→ What you are asked to do
Can you write out every line of the records below again, requests included, with each coordinate in the answers shifted by -26?
--- BEGIN Input for this task ---
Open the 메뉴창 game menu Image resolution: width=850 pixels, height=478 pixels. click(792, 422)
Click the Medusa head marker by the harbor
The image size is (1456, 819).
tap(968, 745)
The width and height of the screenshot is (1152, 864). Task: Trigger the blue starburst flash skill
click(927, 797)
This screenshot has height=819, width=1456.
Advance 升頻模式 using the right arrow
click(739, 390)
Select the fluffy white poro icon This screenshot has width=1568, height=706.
--- END Input for this task ---
→ Exercise response
Open the 메뉴창 game menu Image resolution: width=850 pixels, height=478 pixels. click(766, 396)
Click the Medusa head marker by the harbor
The image size is (1456, 819).
tap(942, 719)
The width and height of the screenshot is (1152, 864). Task: Trigger the blue starburst flash skill
click(901, 771)
This screenshot has height=819, width=1456.
Advance 升頻模式 using the right arrow
click(713, 364)
Select the fluffy white poro icon This screenshot has width=1568, height=706.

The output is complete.